Esta é, sem dúvida, uma boa questão. Há muita confusão a respeito, pois se confunde o que seja uma doutrina com modo de organização econômico e social. O liberalismo é, resumidamente, uma doutrina, ou seja, um conjunto coerente de idéias e princípios, baseado na defesa intransigente da liberdade individual, nos campos político, econômico, religioso e intelectual. Por conseguinte, contra ingerências e atitudes coercitivas de terceiros, inclusive e principalmente do poder estatal sobre as escolhas individuais.

Como qualquer outro constructo da inteligência humana, o liberalismo é, portanto, uma representação abstrata ou, segundo Max Weber, um tipo ideal, uma sinopse conceitual. Ao contrário do socialismo, entretanto, ele não se pretende um modelo de organização social, pois se insere no modelo capitalista – daí a enorme necessidade de defendermos o capitalismo, ainda que isso muitas vezes pareça uma atitude, digamos, politicamente contraproducente.

Sempre que se quiser transformar, equivocadamente, o liberalismo num modelo de organização social, ele será, sim, uma utopia. A luta de um liberal é, conseqüentemente, por um modelo capitalista que seja o mais livre possível, dentre as inúmeras gradações que o capitalismo comporta.

Dito isso, acredito que um liberal deve ater-se muito mais a idéias e princípios, e muito menos a objetivos políticos imediatos, por mais que isso possa desgostar algumas pessoas mais – digamos – pragmáticas. O poder não deve ser o nosso objetivo, até porque um governo puramente liberal é um oximoro.

A exemplo de determinadas correntes conservadoras, alguns dos autoproclamados liberais, especialmente os mais avessos ao epíteto “radical”, sustentam que nós não deveríamos amedrontar os leigos com tanta “ortodoxia”; acham que poderíamos, por exemplo, evitar certos programas e princípios do liberalismo na sua totalidade, notadamente alguns cuja consecução se choca com aquele “humanismo” mais rasteiro, tão ao gosto dos nossos adversários da esquerda.

Esses “liberais” costumam, nos momentos de crise, abraçar com entusiasmo programas oportunistas, que se concentram apenas nos efeitos visíveis e imediatos, muitas vezes fazendo concessões absurdas ao estatismo, como demonstra o recente apoio de alguns a medidas intervencionistas, sempre sob o pretexto de suavizar os efeitos da crise atual. O presidente Bush, por exemplo, em entrevista há poucos dias, chegou a pedir desculpas por “ter sido obrigado” a abandonar seus princípios para, segundo ele, “tentar salvar a própria economia de livre mercado”. Como se praticar um ato intrinsecamente mau pudesse ser um atalho para se alcançar o bem. Quantas atrocidades já não se praticaram no mundo em nome de ideais superiores?
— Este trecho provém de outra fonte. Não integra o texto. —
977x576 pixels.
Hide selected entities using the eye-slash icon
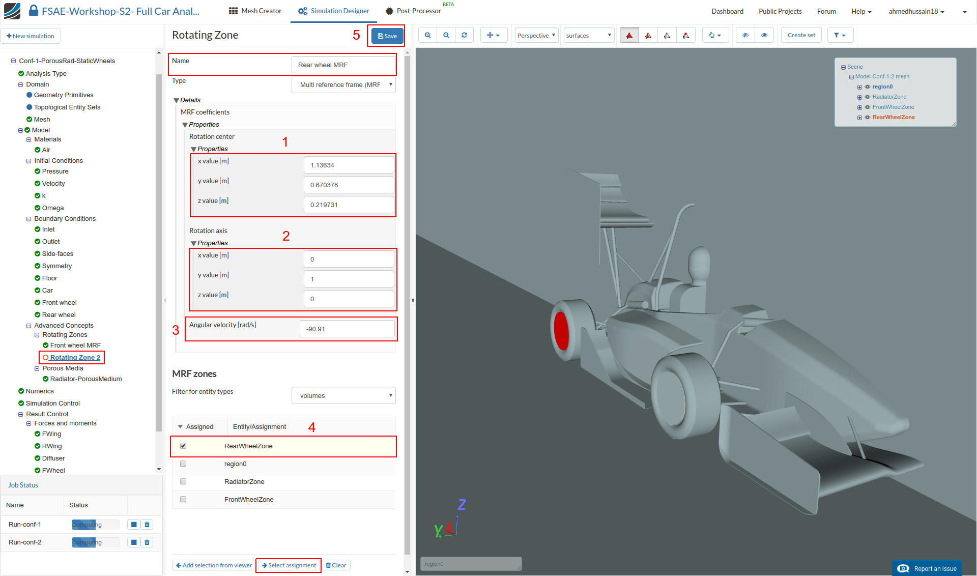click(x=745, y=35)
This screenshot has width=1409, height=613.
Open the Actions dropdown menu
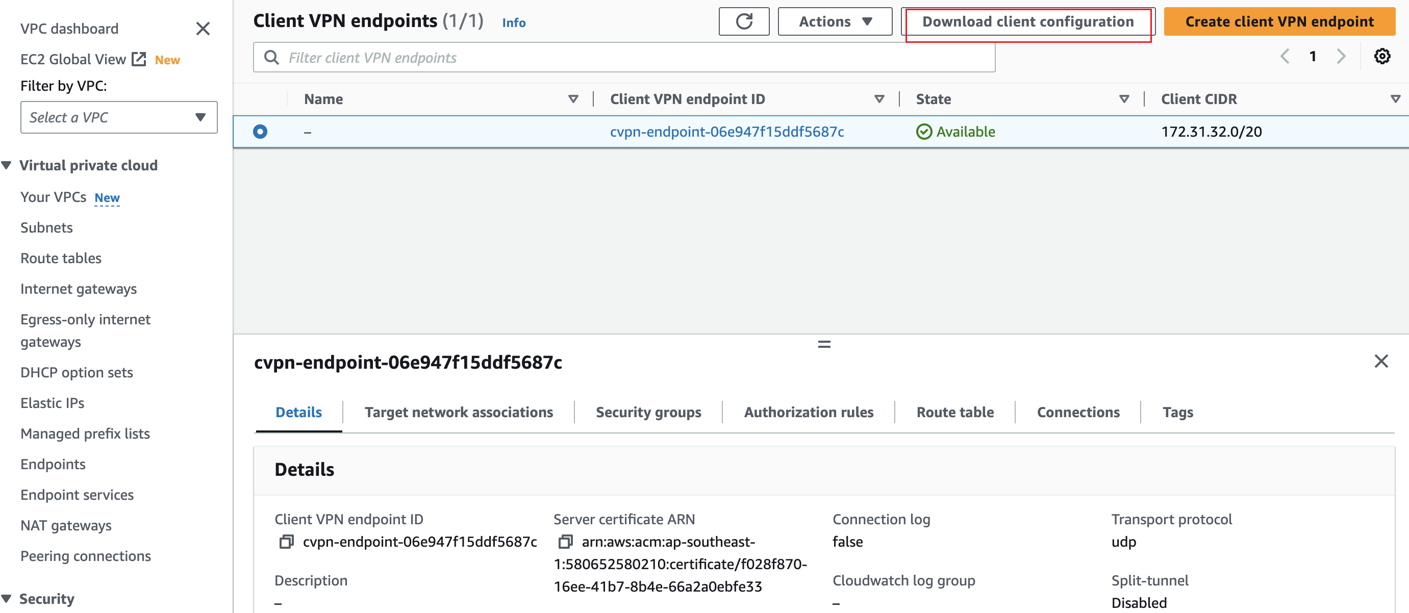pyautogui.click(x=834, y=21)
Como bem frisou Milton Friedman, “se observarmos cada problema à medida que surge, quase sempre nos depararemos com fortes pressões políticas para ‘fazer algo’ em relação a ele. Isso acontece porque os efeitos diretos e imediatos das soluções propostas são claros e óbvios, enquanto os efeitos indiretos são remotos e complicados”. Acrescente-se a isso o fato de que quase sempre haverá grupos de interesse organizados com argumentos contundentes a favor de uma medida em particular (vide o caso do salvamento das três montadoras de Detroit), enquanto seus opositores são dispersos e desorganizados, e os efeitos de longo prazo difíceis de vincular.

Ademais, é um contra-senso pensar que a receita econômica liberal serviria apenas para criar e multiplicar riquezas em períodos de paz e prosperidade, sendo inviável em tempos de crise, quando a intervenção do Estado seria bem-vinda. Definitivamente, não é uma atitude liberal preocupar-se somente com as conseqüências imediatas de quaisquer medidas, considerando apenas o senso comum e a “necessidade” política inelutável de encontrar soluções mágicas e instantâneas, sempre impostas através da lei – leia-se: da coerção – para os problemas econômicos e sociais.